Ohne diese wäre die Kundenbasis nur um 1,8 Prozent gestiegen. Auch
im Festnetz gab es einen Zuwachs, wobei sich das auf Breitband- und
Fernsehanschlüsse bezog - Anschlüsse mit klassischen
Telefonleitungen gingen zurück. In Österreich ging die Zahl der
Festnetzanschlüsse insgesamt zurück.
Personalabbau und weniger Gewinn in Österreich
In Österreich spiegelten rückläufige Personalkosten den laufenden
Personalabbau wider. Die Investitionen (CAPEX) der ganzen Gruppe
fielen im ersten Quartal 2026 im Jahresvergleich um 26,3 Prozent auf
164 Mio Euro, wobei "der Rückgang überwiegend auf niedrigere CAPEX
in Österreich zurückzuführen war", heißt es im Quartalsbericht.
Die ganze A1-Gruppe verzeichnete einen Umsatzanstieg um 3,9
Prozent auf 1,37 Mrd.
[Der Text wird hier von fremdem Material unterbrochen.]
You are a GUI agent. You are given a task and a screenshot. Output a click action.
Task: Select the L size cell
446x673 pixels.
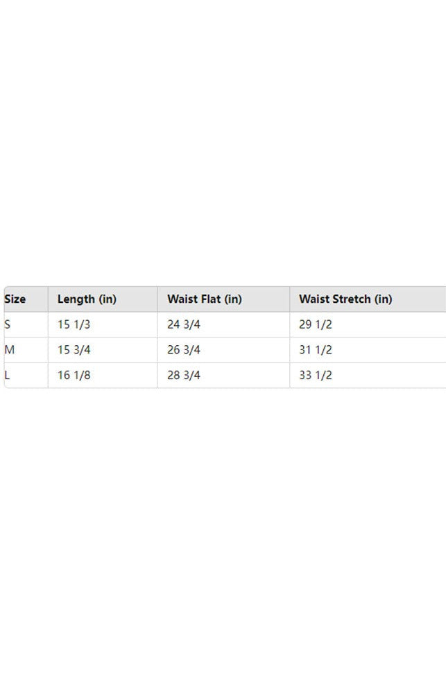pos(8,375)
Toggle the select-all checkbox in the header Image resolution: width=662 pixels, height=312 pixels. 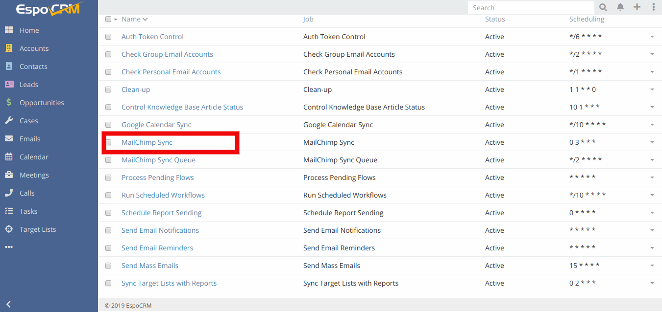[108, 19]
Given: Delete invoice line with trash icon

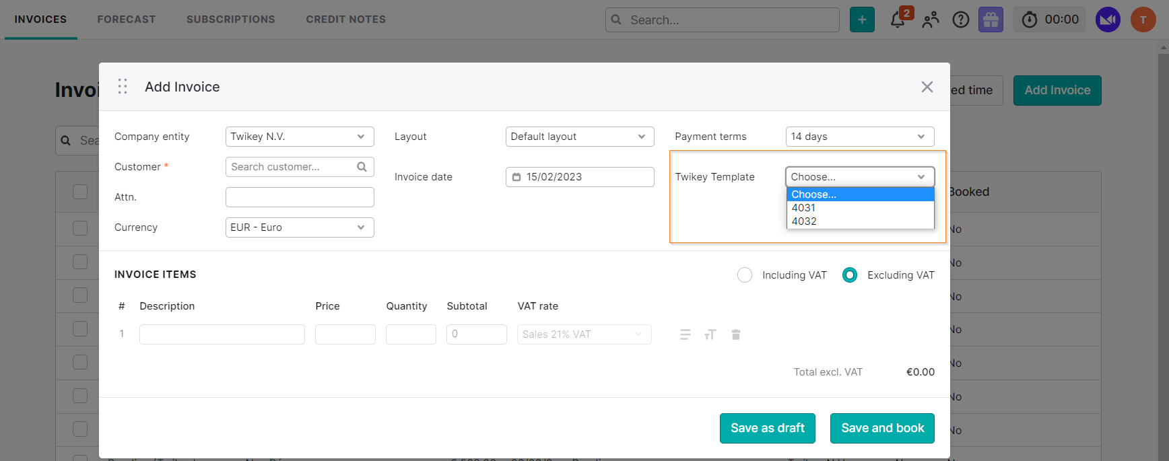Looking at the screenshot, I should (x=736, y=334).
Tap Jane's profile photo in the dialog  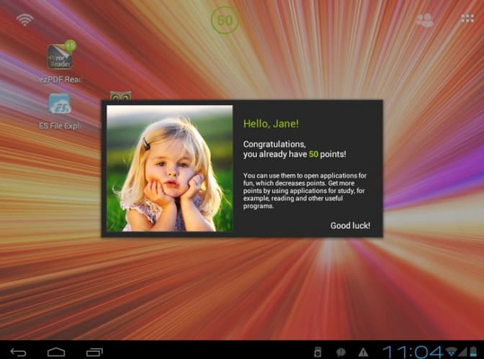[x=169, y=168]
Euro. In Österreich sank der Umsatz hingegen
um 2,9 Prozent auf 657 Mio. Euro. Das EBITDA der Gruppe stieg um 4,6
Prozent auf 500 Mio. Euro, in Österreich fiel es um 2,3 Prozent auf
222 Mio. Euro (jeweils ohne Sondereffekte). Die ganze Gruppe
verbuchte beim Periodengewinn ein Plus von 14,7 Prozent auf 144 Mio.
Euro.
EuroTeleSites
Die börsennotierte Telekom-Austria-Tochter EuroTeleSites, in der
die Mobilfunkmasten gebündelt sind, steigerte den Umsatz im ersten
Quartal um 7,1 Prozent auf 72,5 Mio. Euro. Das EBITDA legte um 4,7
Millionen Euro auf 64,3 Mio. Euro zu. Mit der Inbetriebnahme von 42
neuen Standorten stieg die Gesamtzahl auf 13.837 Standorte. "Ein
wesentlicher Faktor" für das Umsatzplus war die Zusammenarbeit mit
Point One Navigation als Kunden. Das Management rechnet mit einem
Umsatzwachstum von vier bis fünf Prozent für das Geschäftsjahr 2026.
Die Errichtung von mehr als 400 neuen Standorten ist geplant.